- Directed by: Michael Thomas Daniel
- Written by: Michael Thomas Daniel
- Produced by: Michael Thomas Daniel Mark David DJ Dodd
- Starring: Lin Shaye; Weston Coppola Cage; Robert Miano; Bradley Stryker; Rico E. Anderson;
- Cinematography: Mark David
- Edited by: Erich Demerath
- Music by: Patrick Wilson
- Production companies: Future Proof Films Sweet Nelly Productions
- Distributed by: Cleopatra Entertainment
- Release dates: 31 July 2019 (Action on Film International Film Festival); 24 January 2020 (US);
- Running time: 91 minutes
- Country: United States
- Language: English

= Get Gone (film) =

Get Gone is a 2019 American slasher film directed by Michael Thomas Daniel, starring Lin Shaye, Weston Coppola Cage, Robert Miano, Bradley Stryker and Rico E. Anderson.

==Cast==
- Lin Shaye as Mama Maxwell
- Weston Coppola Cage as Patton Maxwell
- Robert Miano as Don Maxwell
- Bradley Stryker as Grant
- Rico E. Anderson as Ranger Rico
- Bailey Coppola as Apple Maxwell
- Cory Crouser as Kyle Hamm
- Adam Bitterman as Craig Eubanks
- Emily Shenaut as Abbey Rose
- Brittany Benita as Rene
- Caitlin Stryker as Connie
- Luke B. Carlson as Scott Whizzer
- Tristan David Luciotti as Tommy Bont
- Silvia Spross as Silvia Surveyor

==Release==
The film received a limited release on 24 January 2020.

==Reception==
Noel Murray of the Los Angeles Times wrote, "There’s nothing notably new — or especially scary — about any of it."

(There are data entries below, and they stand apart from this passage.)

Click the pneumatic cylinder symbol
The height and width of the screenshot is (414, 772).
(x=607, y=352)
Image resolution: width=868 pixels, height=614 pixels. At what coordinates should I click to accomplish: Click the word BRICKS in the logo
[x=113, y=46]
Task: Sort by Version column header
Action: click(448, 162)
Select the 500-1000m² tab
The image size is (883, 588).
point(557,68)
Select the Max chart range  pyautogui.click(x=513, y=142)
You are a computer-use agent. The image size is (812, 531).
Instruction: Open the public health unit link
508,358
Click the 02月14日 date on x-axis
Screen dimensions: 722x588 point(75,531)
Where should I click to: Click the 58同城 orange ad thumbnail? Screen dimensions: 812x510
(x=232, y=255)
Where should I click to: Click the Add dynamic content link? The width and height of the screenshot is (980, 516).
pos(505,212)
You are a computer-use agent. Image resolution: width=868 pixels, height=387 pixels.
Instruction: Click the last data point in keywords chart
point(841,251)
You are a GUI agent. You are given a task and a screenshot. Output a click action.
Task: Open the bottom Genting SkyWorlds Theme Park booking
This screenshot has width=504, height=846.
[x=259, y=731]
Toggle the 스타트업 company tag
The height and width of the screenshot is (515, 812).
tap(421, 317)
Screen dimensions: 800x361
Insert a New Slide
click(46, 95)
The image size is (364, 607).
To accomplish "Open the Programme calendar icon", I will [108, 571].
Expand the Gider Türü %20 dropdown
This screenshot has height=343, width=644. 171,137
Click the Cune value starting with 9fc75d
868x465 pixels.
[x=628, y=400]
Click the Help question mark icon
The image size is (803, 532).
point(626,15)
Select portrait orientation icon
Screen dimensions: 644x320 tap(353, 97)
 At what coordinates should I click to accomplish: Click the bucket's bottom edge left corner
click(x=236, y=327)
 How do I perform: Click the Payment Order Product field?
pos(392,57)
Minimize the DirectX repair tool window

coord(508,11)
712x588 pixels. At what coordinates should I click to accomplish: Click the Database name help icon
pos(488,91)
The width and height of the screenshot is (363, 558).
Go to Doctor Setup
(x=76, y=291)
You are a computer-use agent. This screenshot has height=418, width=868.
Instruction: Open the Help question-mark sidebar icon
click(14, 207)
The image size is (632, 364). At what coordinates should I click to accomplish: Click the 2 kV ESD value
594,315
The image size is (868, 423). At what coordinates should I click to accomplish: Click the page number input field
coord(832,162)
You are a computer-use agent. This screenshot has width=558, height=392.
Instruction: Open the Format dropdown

Frank Scheck of The Hollywood Reporter wrote, "Even the reliably good Shaye can't rescue this amateurish, overly derivative effort."

Setphanie Archer of Film Inquiry wrote, "While there are pieces of a truly successful horror film scattered throughout, they are drowned within a film lacking character depth, unnecessary exposition, poor technical execution and a continued male perspective of female treatment in horror films."